Pugilina morio, common name the giant hairy melongena, is a species of sea snail, a marine gastropod mollusk in the family Melongenidae, the crown conches and their allies.

== Description ==
The adult shell typically measures between 75 and 270 mm (3.0 and 10.6 in) in length. The shell is fusiform, heavy, and solid, with approximately 9 to 10 convex whorls. Its coloration ranges from dark brown to reddish brown, commonly featuring a pale, narrow yellowish spiral band across the body whorl.

The teleoconch surface bears fine spiral cords and blunt nodules along the shoulder. In living specimens, the shell surface is covered by a thick, velvety brown periostracum with short hair-like projections, which gives the species its common name. The aperture is elongated, terminating in a wide siphonal canal, with an oval, horny operculum.

== Distribution and habitat ==
In a strict taxonomic sense, Pugilina morio is restricted to the tropical eastern Atlantic Ocean along the West African coast, including Mauritania, Senegal, Cape Verde, Gabon, and Angola.
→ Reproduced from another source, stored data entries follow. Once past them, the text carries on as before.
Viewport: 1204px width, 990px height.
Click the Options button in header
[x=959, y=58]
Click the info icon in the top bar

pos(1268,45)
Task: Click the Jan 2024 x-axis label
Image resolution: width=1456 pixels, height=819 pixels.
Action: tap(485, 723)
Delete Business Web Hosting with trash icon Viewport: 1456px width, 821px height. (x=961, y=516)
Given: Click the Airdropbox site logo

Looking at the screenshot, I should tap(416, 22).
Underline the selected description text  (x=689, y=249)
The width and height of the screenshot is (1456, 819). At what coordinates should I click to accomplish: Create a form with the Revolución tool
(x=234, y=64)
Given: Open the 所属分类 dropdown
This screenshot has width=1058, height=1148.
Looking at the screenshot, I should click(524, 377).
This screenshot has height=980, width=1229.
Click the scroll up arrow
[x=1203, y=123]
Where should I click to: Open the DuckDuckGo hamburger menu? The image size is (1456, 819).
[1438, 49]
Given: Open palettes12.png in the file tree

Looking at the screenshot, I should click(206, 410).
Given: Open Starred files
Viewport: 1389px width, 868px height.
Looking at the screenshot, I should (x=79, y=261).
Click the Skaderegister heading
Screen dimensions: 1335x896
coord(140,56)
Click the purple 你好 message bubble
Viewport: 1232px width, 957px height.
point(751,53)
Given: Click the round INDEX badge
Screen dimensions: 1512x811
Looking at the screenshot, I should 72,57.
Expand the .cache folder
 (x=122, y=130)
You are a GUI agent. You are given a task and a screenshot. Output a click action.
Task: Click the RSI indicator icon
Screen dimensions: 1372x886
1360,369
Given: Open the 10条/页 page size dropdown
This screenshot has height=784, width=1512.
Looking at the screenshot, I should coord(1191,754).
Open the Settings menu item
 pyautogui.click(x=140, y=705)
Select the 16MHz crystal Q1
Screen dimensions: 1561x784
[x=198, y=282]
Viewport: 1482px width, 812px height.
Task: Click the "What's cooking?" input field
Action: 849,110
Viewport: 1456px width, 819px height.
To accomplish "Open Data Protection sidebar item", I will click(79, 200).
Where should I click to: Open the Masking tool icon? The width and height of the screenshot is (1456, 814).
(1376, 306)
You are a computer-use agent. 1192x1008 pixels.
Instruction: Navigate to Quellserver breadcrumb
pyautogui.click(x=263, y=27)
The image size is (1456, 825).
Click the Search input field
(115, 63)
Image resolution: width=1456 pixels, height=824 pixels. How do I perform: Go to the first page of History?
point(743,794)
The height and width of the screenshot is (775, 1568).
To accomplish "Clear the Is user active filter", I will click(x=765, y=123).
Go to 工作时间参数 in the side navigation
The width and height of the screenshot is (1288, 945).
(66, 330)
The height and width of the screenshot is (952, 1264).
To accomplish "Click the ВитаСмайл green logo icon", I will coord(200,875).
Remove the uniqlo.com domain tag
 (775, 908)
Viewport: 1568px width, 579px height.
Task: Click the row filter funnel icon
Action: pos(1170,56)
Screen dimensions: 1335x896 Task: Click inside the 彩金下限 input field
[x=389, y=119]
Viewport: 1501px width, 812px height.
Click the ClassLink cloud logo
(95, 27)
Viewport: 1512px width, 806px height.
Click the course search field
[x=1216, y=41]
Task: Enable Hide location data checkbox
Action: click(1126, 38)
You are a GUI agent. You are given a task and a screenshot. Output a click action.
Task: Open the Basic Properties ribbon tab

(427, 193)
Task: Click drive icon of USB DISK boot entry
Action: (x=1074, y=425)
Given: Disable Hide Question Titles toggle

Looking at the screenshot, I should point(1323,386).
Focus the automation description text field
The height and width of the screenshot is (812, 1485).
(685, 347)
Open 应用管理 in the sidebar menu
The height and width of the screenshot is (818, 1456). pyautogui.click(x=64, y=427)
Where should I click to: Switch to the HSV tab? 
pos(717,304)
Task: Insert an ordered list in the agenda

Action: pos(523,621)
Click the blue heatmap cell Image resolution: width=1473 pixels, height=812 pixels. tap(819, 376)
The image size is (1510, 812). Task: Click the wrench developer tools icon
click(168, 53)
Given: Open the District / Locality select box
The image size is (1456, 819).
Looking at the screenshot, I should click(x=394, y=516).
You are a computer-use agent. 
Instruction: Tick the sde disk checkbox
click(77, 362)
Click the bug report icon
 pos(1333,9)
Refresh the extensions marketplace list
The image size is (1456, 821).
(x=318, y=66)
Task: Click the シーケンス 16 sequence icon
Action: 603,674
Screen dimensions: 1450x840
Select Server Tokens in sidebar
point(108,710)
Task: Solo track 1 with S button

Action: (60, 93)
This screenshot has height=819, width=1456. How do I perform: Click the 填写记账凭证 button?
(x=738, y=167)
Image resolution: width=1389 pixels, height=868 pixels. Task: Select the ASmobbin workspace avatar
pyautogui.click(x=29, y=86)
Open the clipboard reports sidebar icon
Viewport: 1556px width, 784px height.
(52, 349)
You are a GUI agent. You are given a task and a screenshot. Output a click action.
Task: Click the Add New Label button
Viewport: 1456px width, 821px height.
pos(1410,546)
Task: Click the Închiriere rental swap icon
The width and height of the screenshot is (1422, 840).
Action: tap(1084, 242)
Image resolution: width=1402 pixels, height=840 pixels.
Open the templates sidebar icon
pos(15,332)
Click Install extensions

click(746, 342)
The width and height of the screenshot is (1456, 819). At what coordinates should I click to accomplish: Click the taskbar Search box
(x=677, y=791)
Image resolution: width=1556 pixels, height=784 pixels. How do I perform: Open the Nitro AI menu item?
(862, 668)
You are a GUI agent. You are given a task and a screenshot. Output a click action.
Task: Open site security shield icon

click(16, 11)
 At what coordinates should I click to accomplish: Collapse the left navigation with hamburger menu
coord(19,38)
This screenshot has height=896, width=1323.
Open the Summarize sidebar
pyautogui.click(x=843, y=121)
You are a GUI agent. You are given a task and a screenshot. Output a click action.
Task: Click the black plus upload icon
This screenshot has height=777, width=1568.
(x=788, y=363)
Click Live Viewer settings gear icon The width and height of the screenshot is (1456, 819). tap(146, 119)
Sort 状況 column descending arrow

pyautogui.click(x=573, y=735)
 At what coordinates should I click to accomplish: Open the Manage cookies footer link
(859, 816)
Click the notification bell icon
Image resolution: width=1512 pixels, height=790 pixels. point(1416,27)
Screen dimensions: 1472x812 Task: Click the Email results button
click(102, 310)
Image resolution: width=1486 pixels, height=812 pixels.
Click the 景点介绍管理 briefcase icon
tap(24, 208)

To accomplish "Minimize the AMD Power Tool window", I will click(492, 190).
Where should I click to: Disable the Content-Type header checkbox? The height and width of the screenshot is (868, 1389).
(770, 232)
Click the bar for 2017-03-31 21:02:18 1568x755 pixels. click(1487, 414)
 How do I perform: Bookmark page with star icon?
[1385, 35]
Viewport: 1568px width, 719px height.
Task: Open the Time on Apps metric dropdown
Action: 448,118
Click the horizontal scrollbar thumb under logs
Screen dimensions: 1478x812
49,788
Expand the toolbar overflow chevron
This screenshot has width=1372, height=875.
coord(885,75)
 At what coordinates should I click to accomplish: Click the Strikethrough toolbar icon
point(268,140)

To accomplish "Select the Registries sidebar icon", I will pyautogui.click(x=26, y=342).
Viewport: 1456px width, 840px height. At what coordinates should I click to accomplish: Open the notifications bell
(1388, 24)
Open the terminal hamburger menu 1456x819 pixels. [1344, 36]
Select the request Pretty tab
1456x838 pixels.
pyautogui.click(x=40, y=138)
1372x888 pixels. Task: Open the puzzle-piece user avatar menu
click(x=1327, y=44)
Populations in the western Atlantic and Brazil formerly treated as P. morio were recognized in 2015 as a separate species, Pugilina tupiniquim.

The snail inhabits shallow coastal waters, intertidal mudflats, and estuarine environments, particularly in and around mangrove root systems near river mouths.

== Ecology ==
Like other melongenids, Pugilina morio is an active predator and scavenger on muddy substrates. It feeds mainly on bivalves, other gastropods, and carrion.